(ZU ERLEDIGENDE AUFGABEN)
1: Zitieren Sie aus dem Text über Singapurs Schulreform und Usability wörtlich die Passage, die bei den Worten „Diese Frage habe“ beginnt und nach „Fokus zu rücken.“ endet.
2: Führen Sie den Text über Singapurs Schulreform und Usability im Anschluss an seinen letzten Satz weiter.

(VORLIEGENDER TEXT)
#####

Diese Frage habe ich mir gestellt, als ich vor ein paar Wochen auf ZEIT ONLINE gelesen habe, dass Singapur eine Schulreform durchführen wird. Die Schüler sollen nun neben den naturwissenschaftlichen Fächern auch lernen kreativ zu sein, sie sollen Ideenreich sein und problemorientiert Denken, die Usability scheint in den Fokus zu rücken.

Warum tun sie das, nachdem deren Schülern in den Pisa-Tests an der Spitze waren? http://www.zeit.de/2017/07/singapur-pisa-schulen-bildung-schulsystem

 

Warum sollte man ein System ändern, welches so gut funktioniert?

Nun ja, zum einen bildet die Pisa Studie sicherlich nur einen kleinen Teil des menschlichen Könnens ab. Kreativität lässt sich nun mal nicht so einfach messen, wie Mathematik. Zum anderen leben wir in einem Zeitalter, in dem Design eine viel zentralere Rolle spielt als zuvor. Durch den sehr schnellen technologischen Fortschritt in den letzten Jahrzehnten und den damit einhergehenden neuen Möglichkeiten, ist es notwendig immer neue Schnittstellen zu entwickeln mit denen die Menschen die erdachten Technologien bestmöglich steuern können. Angefangen vom Handy, über das Touchdisplay, hin zu Gestensteuerungen und sprachgesteuerten Interfaces ist heutzutage eine viel größere Vielfalt an Interaktionsmöglichkeiten mit Dingen möglich, als dies noch vor 20 Jahren war. Die Errungenschaften und das gewonnene Wissen über die Usability hält nun Einzug in Bereiche in denen es jahrzehntelang nur wenige Fortschritte hinsichtlich der benutzerfreundlichkeit gab. Wir befinden uns am Beginn eines Zeitalters, in der die Technologie in weit mehr Sektoren Einzug halten wird als bisher. Und das ist der Grund war Singapur sein Schulsystem um Kreativität erweitern möchte.

Usability – Fail

Früher benötigten Verbesserungen der Usability eine sehr lange Zeit, bis sie Einzug in ein Produkt hielten. Ein schönes Beispiel ist die Qwerty-Tastatur die keineswegs darauf ausgelegt mit ihr möglichst schnell Wörter schreiben zu können, stattdessen ist der Ursprung ganz anderer Natur. Das Layout wurde für Schreibmaschinen konzipiert, deren Typenhebel sich oft verkeilten. Man passte das Layout also so an, dass die häufigsten Buchstabenkombinationen möglichst weit auseinanderlagen. Im Grunde hat sich also das benutzerunfreundlichste Design durchgesetzt. Oder überlegen sie, wie viele Jahre nötig waren, um die Servolenkung einzuführen. Auch das Lenkrad ist auf keinen Fall das ergonomisch sinnvollste Steuergerät für ein Auto. Dennoch haben sich diese Steuerelemente durchgesetzt.

#####

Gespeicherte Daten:
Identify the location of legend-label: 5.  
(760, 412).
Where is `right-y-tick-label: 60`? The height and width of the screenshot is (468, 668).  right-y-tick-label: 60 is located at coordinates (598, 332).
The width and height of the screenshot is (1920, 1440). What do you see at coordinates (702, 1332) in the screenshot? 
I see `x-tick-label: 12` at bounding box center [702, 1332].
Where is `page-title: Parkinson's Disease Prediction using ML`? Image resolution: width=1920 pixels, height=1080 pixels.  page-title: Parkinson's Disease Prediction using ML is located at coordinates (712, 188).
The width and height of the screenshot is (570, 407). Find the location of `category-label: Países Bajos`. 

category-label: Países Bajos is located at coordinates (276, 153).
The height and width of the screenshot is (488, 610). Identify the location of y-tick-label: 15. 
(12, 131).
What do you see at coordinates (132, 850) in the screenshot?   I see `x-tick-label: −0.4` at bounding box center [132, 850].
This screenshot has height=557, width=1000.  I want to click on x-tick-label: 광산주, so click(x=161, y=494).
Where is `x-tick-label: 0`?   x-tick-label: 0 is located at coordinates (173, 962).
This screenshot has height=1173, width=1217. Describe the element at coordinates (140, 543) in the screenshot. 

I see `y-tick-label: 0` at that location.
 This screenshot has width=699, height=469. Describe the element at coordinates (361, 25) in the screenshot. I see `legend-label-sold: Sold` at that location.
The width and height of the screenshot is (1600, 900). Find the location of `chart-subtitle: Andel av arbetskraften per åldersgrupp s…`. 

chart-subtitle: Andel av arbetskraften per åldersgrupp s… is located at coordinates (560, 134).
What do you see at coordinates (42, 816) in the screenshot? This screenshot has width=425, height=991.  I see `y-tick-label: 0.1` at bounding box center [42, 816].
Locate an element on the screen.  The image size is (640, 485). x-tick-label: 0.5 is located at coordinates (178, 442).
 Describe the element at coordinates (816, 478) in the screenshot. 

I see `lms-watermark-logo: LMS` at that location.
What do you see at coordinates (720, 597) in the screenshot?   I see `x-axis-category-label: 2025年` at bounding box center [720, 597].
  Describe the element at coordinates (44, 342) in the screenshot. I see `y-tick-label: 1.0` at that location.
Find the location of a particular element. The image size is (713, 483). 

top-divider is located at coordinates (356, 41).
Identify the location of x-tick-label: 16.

#####

(LÖSUNGEN)
1:
Diese Frage habe ich mir gestellt, als ich vor ein paar Wochen auf ZEIT ONLINE gelesen habe, dass Singapur eine Schulreform durchführen wird. Die Schüler sollen nun neben den naturwissenschaftlichen Fächern auch lernen kreativ zu sein, sie sollen Ideenreich sein und problemorientiert Denken, die Usability scheint in den Fokus zu rücken.

2:
Kommen heutzutage neue Geräte auf den Markt, wird sich Großteils das Produkt durchsetzen, welches von den Usern am natürlichsten gesteuert werden kann. Die Arbeit als Usability Experte ist also wichtiger denn je. Bei den bekanntesten Technologien die zurzeit entwickelt werden, handelt es sich ausschließlich um neue Arten der Interaktion zwischen Usern und Internet. Der Kern liegt jedoch in der neuen Steuerung der Technologie, sei es durch die oben erwähnte Sprachsteuerung, Gestensteuerung, Touchdisplays oder Augmented Reality, immer liegt der Fokus auf einem neuen Berührungspunkt zwischen Mensch und Maschine.

Im Grunde geht es also um nichts Anderes, als alle Interaktionsmöglichkeiten zwischen Mensch und Maschine durchzuprobieren und eine der Interaktion entsprechenden, neuen Darstellungsform von Informationen, zu entwickeln.

 

Alles was unser Leben erleichtert wird sich durchsetzen, sonst würden wir immer noch mit einem Stein, statt eines Hammers arbeiten.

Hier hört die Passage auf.